The real things about getters and setters are that they more than likely do more than just set an internal variable. Most setters are going to perform some type of data validation to make certain that data can be set to the variable. A getter might also check returning data for some criteria.

If your property is private and your setters and getters are public technically anyone could access your variable and change it as if they had public access to the actual variable. So, in reality, you should check your data to make certain that it is valid or some other data check.

private int myVariable;
public int myVariable 
{
    get 
    { 
       return myVariable; 
    }
    set 
    {
        if (value < 0) 
        { 
           throw new Exception("This is your exception some where else in code");
        }
        myVariable = value; //remember value is something that is
                            //declared automatically
    }
}

public string FirstName { get; set; }

The above is a shorthand way of writing the following

private string firstName;

public string FirstName
{
    get
    {
       //...code here
    }

    set
    {
       //...code here
    }
}

Solution 4 - C#

A property is sort of a short getter and or setter. You can add logic to the set or get of the property or make them private which means that they are not accessible from the out side, where a variable is always accessible (if it is public).

Solution 5 - C#

Variable is, well, a variable.

Property is a special type of method that exposes that variable. And since it is a method, therefore, you can do some other things in it apart from just exposing the variable.

From MSDN:

>The Property statement introduces the declaration of a property. A property can have a Get procedure (read only), a Set procedure (write only), or both (read-write). You can omit the Get and Set procedure when using an auto-implemented property. For more information, see Auto-Implemented Properties (Visual Basic). > >You can use Property only at class level. This means the declaration context for a property must be a class, structure, module, or interface, and cannot be a source file, namespace, procedure, or block. For more information, see Declaration Contexts and Default Access Levels. > >By default, properties use public access. You can adjust a property's access level with an access modifier on the Property statement, and you can optionally adjust one of its property procedures to a more restrictive access level.

Solution 6 - C#

There is a very good article (link below) about using fields/variables vs Properties from Microsoft itself. Though the article essentially talks about a FxCop violation rule, it clearly defines the difference between the two and the exact usage guidelines.

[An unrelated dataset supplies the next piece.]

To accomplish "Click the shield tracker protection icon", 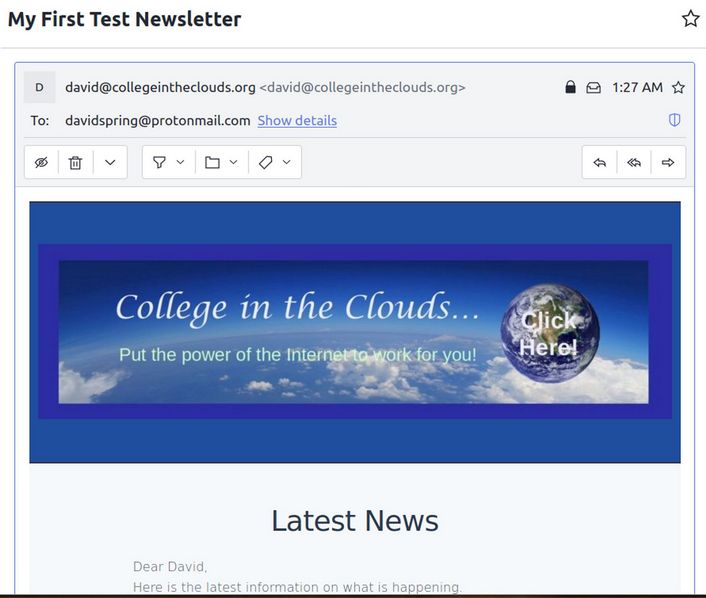I will tap(675, 120).
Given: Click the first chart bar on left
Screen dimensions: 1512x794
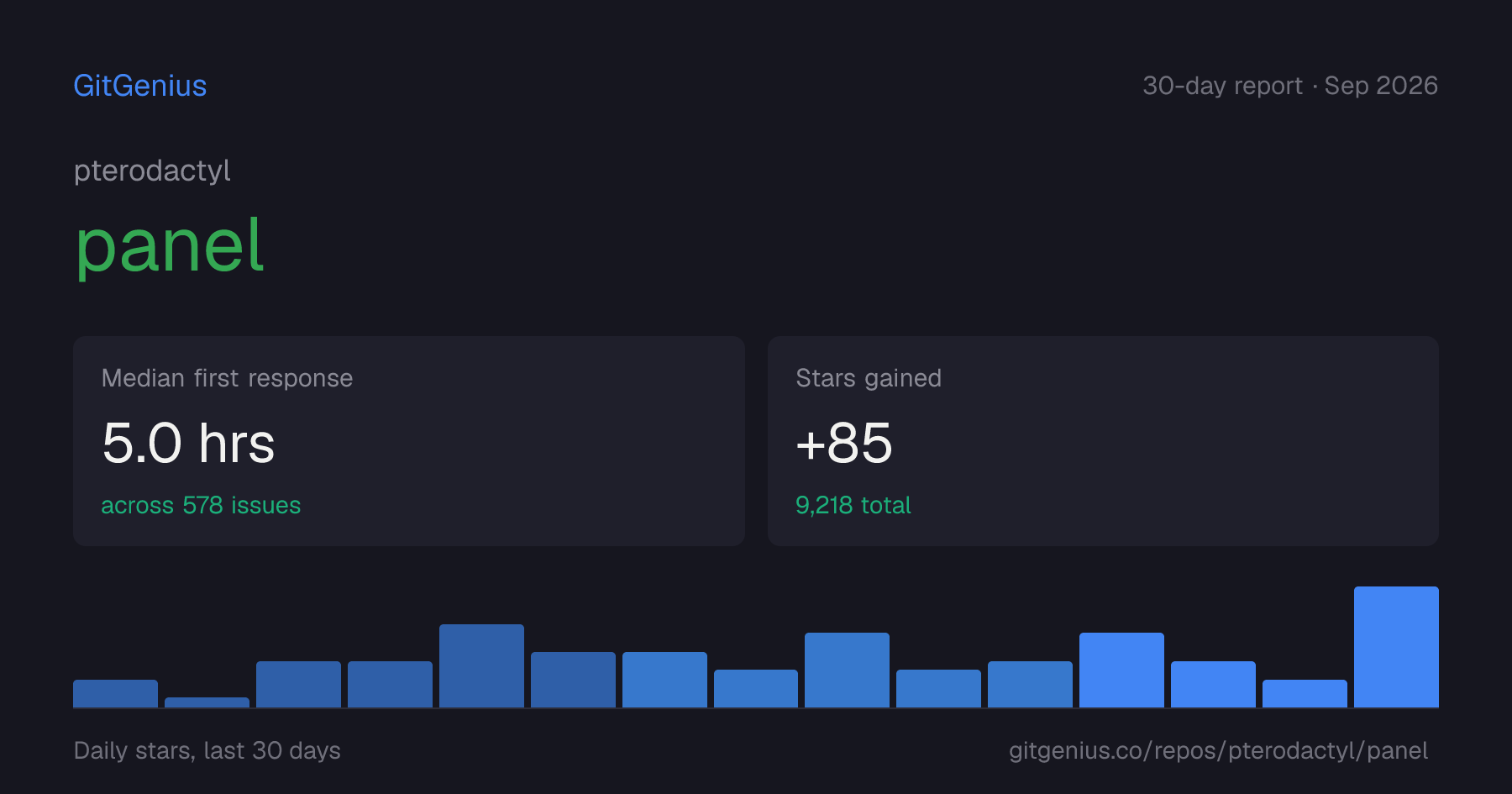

An excerpt from the article:

> The primary use of a field should be as an implementation detail. > Fields should be private or internal and should be exposed by using > properties. Accessing a property is as easy as accessing a field, and > the code in a property's accessors can change as the type's features > expand without introducing breaking changes.

Refer: https://docs.microsoft.com/en-us/previous-versions/dotnet/netframework-3.0/ms182141(v=vs.80)

Solution 7 - C#

In your example A is a public field on the class ABC and B is a public property on the class ABC. Specifically, B is an auto-implemented property. What this means is that "under the hood" the compiler does some of the work for you and effectively transforms your code into:

public class ABC()
{
   private int b;

   public int A;
   public int B
   {
       get
       {
          return b;
       }
       set
       {
          b = value;
       }
   }
}

Solution 8 - C#

Variable is defined basically for accessing value from a class or into the same class according to their modifier assigned to those variable.

When we define a property there two methods created for single property so extra overhead is generated that is the drawback of property.

The advantages of properties is to get or set value into private variable of class.